## Exercise description
Go through the data line by line. Copy each one holding the string "agent".

## Extracted entries
---

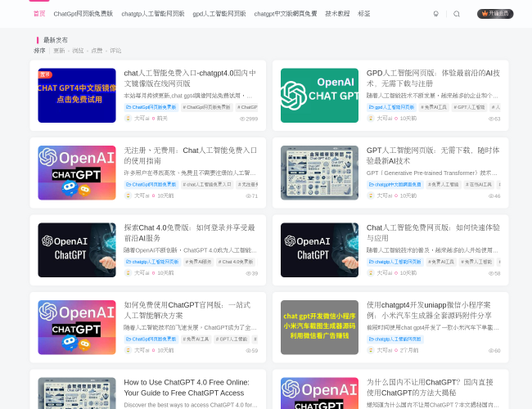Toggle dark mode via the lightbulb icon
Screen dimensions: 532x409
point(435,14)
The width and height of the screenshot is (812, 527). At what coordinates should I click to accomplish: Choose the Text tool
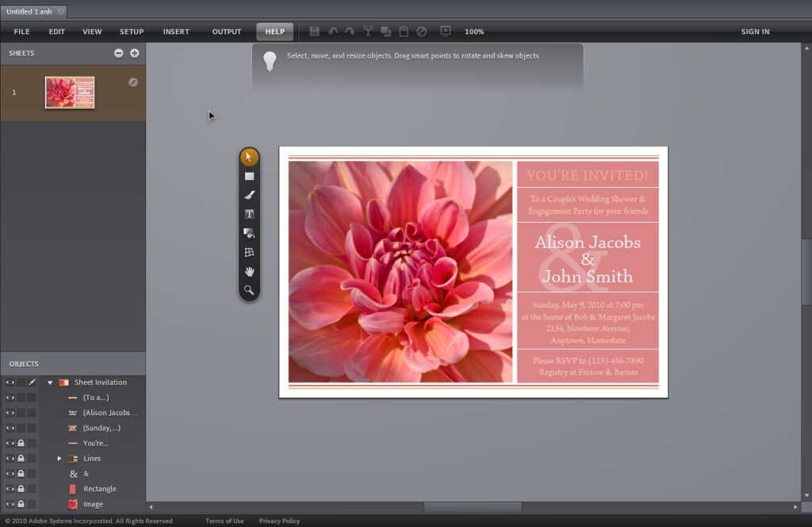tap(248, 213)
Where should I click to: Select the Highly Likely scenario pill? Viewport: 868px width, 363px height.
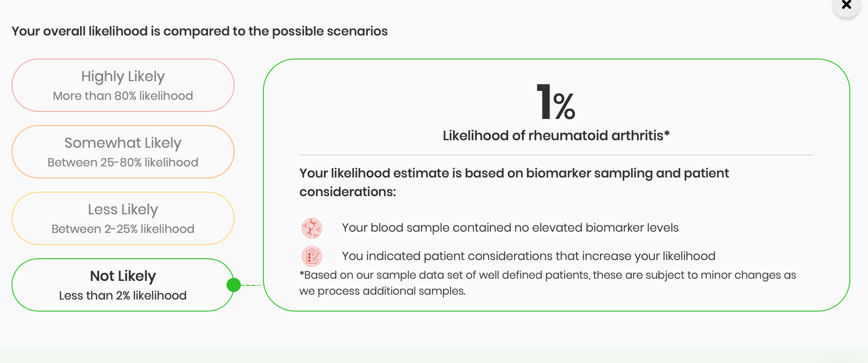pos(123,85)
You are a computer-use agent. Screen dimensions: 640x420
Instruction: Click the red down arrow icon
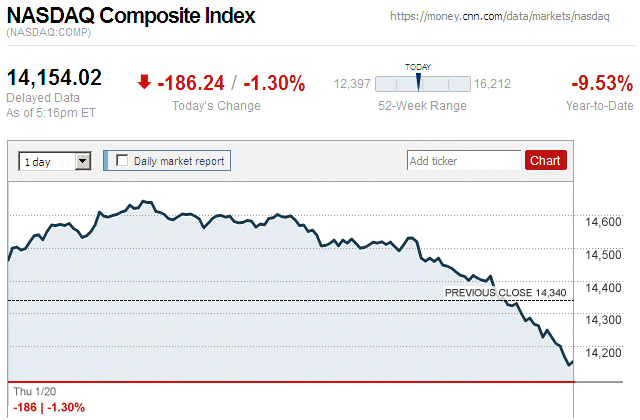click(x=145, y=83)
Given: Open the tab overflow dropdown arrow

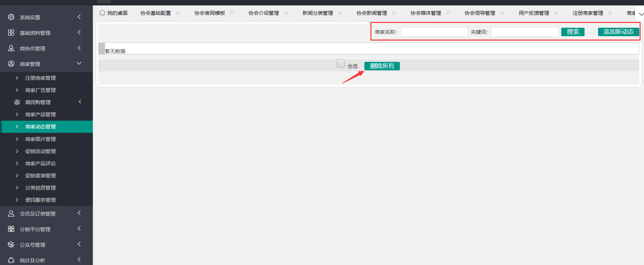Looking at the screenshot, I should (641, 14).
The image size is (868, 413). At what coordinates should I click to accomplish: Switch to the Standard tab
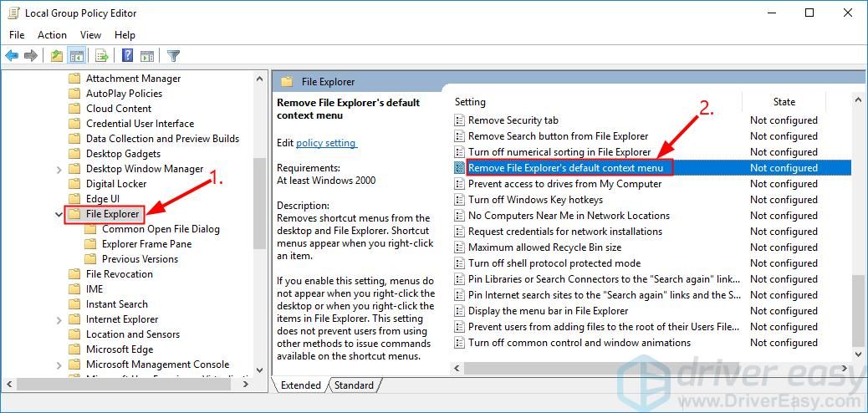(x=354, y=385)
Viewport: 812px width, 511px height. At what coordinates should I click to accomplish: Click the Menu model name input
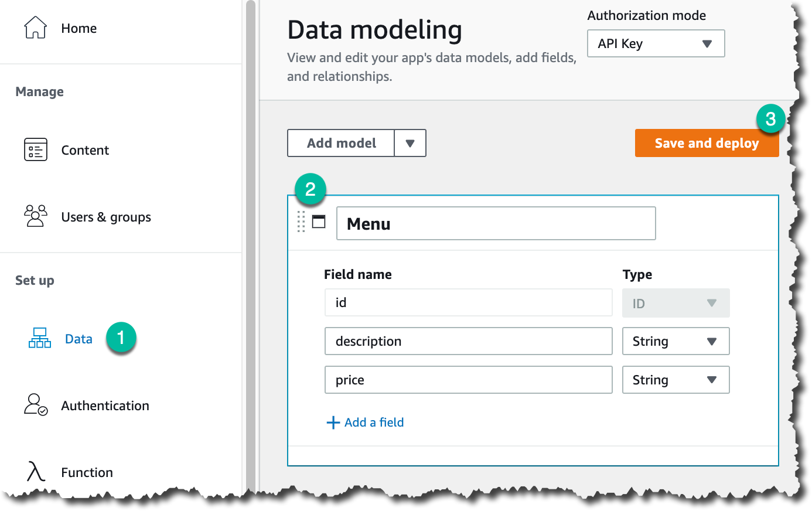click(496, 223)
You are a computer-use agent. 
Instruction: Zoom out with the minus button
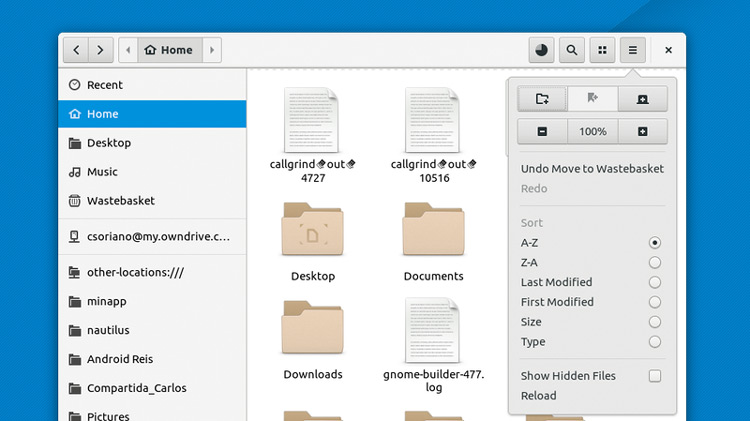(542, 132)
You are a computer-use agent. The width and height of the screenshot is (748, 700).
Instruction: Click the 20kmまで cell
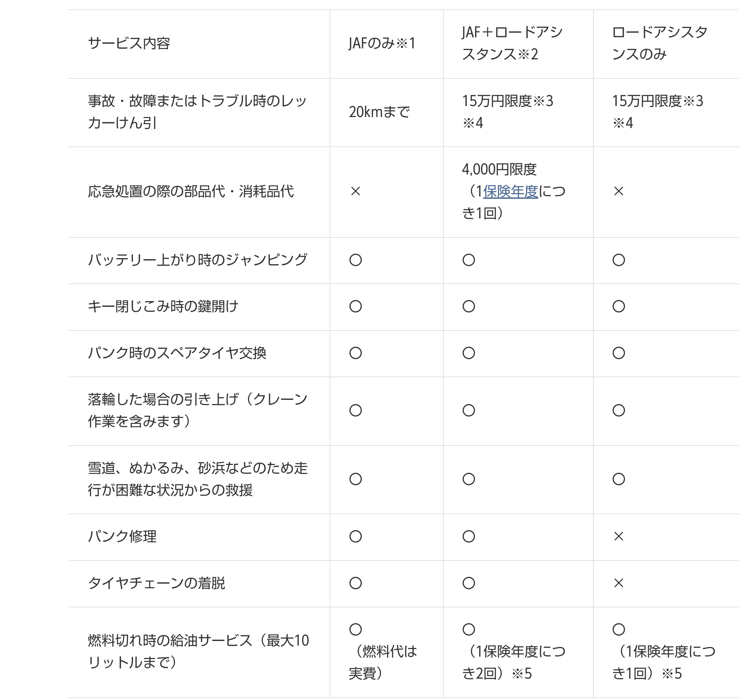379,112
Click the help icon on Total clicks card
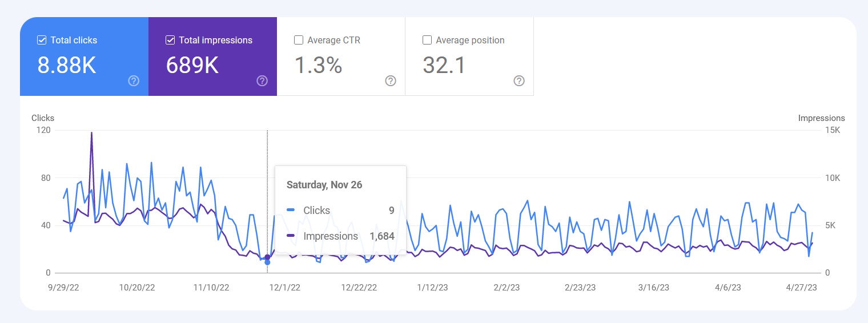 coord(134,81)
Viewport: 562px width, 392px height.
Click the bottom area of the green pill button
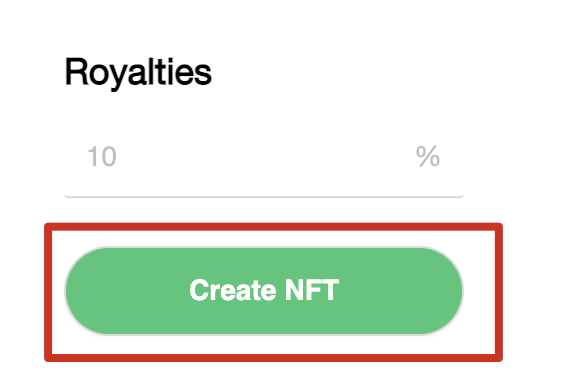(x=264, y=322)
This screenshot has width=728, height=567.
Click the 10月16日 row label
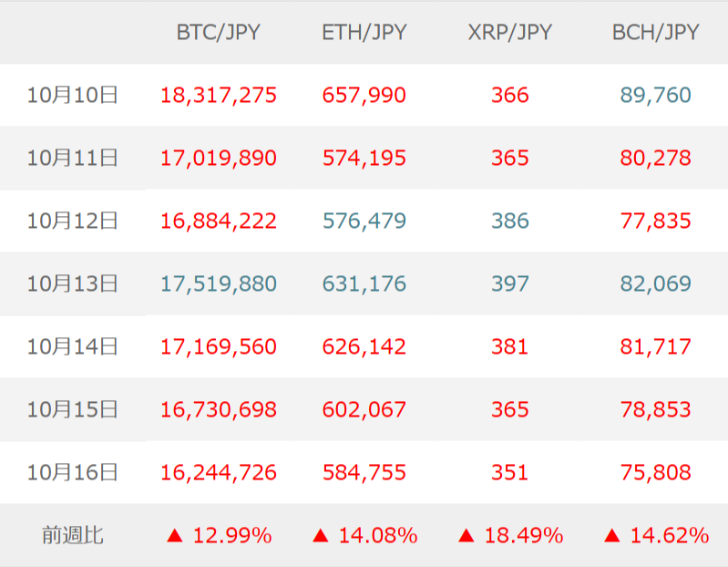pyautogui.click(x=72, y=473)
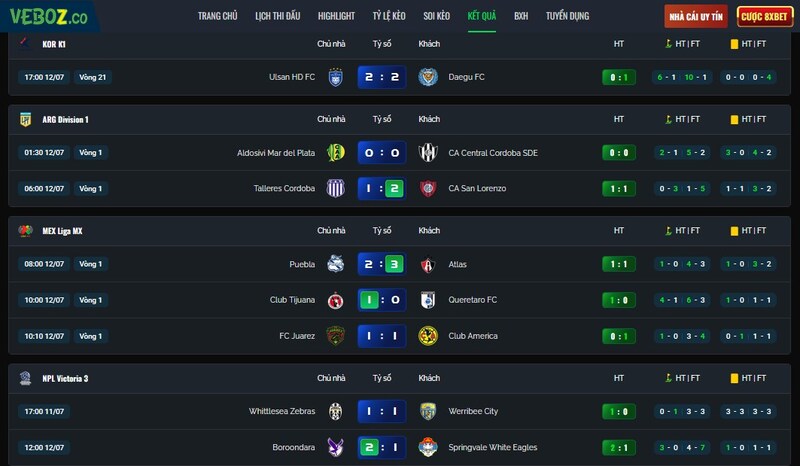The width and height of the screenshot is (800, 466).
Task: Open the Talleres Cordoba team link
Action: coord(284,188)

---

## Written response
You are a computer-use agent. Screen dimensions: 640x420
You are a computer-use agent. 
You are a computer-use agent. The width and height of the screenshot is (748, 700).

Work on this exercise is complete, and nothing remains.